Substantive vs. Procedural Due Process
Substantive law spells out the rights. On the other hand, procedural law spells out the manner in which such rights will be protected, and the course of action to be taken in the event of their violation. Substantive rights relate to an individual’s freedom of speech and ownership of property, even if the government if of the contrary opinion. Procedural rights come in when an individual acts in such as a way as to show that the rights should be taken away from him. The procedural due process gives the guidelines of how the government can go about taking these rights way, legally.
In this respect, before execution, imprisonment or fining, an individual is entitled to a fair hearing in a court of law. In guaranteeing basic rights and giving procedures on how they may be taken away, the judicial system acts as a check against abuse of power by the legislature and the executive. For district employees, especially those with security of tenure of their office, substantive due process provides that they cannot be fired without good reason unrelated to their performance. The office they hold is categorized as property; and the security of tenure serves of protection to this property.
Procedural due process lay out the defenses to be used by an employee to prevent the loss of his job. The case of Board of Regents v. Roth is a good illustration. Roth was a professor at a public college, but did not have security of tenure. The professor sought redress against the college’s unwillingness to renew his contract. Because of the untenured security, the court found that he did not have any claim or interest in the job, ruling in favor of the college. Had there been security of tenure, the college would have been required to produce sufficient evidence as to why the professor should not be allowed to continue discharging the duties of his office.
Employees are also entitled to freedom of speech. These employed by private firms do not have much liberty to speak against their employers because of the state’s absence. Public employees however have immense freedom under the First Amendment to speak against the policies of the state as his employer. In Waters v Churchill, the substantive due process afforded Churchill, a state employee, the freedom of speech. However, the procedural process provided the state with the actions to follow if the remarks made by the employee could be proved detrimental to its operations.

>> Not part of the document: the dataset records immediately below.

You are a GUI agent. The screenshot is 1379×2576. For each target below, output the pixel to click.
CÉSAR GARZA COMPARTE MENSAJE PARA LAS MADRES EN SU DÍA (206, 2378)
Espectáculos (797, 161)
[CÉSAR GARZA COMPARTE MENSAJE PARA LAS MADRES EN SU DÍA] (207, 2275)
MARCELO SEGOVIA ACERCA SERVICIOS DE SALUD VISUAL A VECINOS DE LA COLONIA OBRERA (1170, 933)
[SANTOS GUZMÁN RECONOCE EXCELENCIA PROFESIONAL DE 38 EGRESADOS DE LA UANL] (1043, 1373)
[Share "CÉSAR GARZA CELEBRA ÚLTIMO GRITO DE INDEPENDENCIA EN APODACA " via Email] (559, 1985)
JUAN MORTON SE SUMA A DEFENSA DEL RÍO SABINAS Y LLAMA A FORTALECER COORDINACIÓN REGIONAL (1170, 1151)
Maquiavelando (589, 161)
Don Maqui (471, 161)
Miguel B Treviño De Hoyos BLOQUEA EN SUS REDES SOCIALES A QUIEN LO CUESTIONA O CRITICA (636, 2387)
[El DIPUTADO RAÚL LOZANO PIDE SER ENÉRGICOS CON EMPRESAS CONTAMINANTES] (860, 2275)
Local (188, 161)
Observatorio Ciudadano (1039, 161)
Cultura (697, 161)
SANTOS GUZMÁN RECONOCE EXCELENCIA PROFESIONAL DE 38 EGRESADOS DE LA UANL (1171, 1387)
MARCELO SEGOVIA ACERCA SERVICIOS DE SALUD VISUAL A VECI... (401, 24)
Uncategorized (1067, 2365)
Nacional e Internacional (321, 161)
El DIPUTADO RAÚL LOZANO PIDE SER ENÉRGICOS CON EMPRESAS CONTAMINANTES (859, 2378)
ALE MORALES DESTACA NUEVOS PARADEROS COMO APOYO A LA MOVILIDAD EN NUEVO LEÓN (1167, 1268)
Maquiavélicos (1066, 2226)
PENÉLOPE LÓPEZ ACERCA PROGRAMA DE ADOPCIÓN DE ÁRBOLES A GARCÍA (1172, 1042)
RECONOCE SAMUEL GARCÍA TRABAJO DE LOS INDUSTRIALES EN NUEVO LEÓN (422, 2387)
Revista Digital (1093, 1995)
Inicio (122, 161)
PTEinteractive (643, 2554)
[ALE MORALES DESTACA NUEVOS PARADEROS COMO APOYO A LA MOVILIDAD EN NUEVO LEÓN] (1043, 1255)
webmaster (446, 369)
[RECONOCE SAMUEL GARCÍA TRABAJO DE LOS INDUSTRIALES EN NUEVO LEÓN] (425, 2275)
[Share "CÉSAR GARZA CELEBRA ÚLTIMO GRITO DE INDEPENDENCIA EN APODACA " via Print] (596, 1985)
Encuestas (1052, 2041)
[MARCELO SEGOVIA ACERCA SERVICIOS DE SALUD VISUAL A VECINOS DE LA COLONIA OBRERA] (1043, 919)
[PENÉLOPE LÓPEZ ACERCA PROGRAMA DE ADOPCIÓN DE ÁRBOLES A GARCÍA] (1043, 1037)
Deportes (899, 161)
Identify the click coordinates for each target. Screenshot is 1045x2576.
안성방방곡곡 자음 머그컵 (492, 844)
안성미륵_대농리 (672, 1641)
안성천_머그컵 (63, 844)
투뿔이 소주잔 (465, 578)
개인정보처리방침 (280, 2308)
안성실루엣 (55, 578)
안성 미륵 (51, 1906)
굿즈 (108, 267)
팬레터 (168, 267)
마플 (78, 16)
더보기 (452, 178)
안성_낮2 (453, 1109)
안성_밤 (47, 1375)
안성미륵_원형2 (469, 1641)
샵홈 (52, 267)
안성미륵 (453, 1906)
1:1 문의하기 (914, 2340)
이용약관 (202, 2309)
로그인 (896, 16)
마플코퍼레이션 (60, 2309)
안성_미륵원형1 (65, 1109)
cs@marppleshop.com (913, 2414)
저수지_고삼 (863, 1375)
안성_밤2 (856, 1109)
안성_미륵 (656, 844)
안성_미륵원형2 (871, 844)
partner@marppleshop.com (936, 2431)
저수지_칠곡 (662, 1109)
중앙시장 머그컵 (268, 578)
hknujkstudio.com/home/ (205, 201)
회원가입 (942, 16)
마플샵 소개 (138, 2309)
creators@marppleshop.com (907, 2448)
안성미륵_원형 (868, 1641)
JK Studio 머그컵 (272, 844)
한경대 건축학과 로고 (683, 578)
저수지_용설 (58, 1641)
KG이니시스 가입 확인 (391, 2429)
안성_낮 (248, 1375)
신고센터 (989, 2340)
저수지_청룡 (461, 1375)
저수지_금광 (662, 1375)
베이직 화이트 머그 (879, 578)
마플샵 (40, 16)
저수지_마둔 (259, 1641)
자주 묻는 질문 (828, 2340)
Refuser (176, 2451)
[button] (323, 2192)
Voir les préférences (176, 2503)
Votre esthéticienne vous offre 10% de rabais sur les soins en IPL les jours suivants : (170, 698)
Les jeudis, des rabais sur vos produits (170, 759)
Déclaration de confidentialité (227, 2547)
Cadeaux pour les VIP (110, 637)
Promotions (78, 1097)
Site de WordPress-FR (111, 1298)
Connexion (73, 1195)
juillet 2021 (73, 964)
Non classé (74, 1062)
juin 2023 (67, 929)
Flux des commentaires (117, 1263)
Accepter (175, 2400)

Employees are guaranteed to both types of due process. However, the substantive process offers them more protection than the procedural process. An employee with security of tenure has a property interest in his job; this is a substantive provision. In order to be fired, the burden of proof of providing reason for his termination lies with his employer. If enough reason is given, the employee will lose his job. In this way, the procedural process does not act in favor of the employer. If the employer fails to give reason for termination, the employee will have been protected by the procedural process.
Perritt, H. H. (2006). Employee Dismissal Law and Practice. NY: Aspen Publishers Online.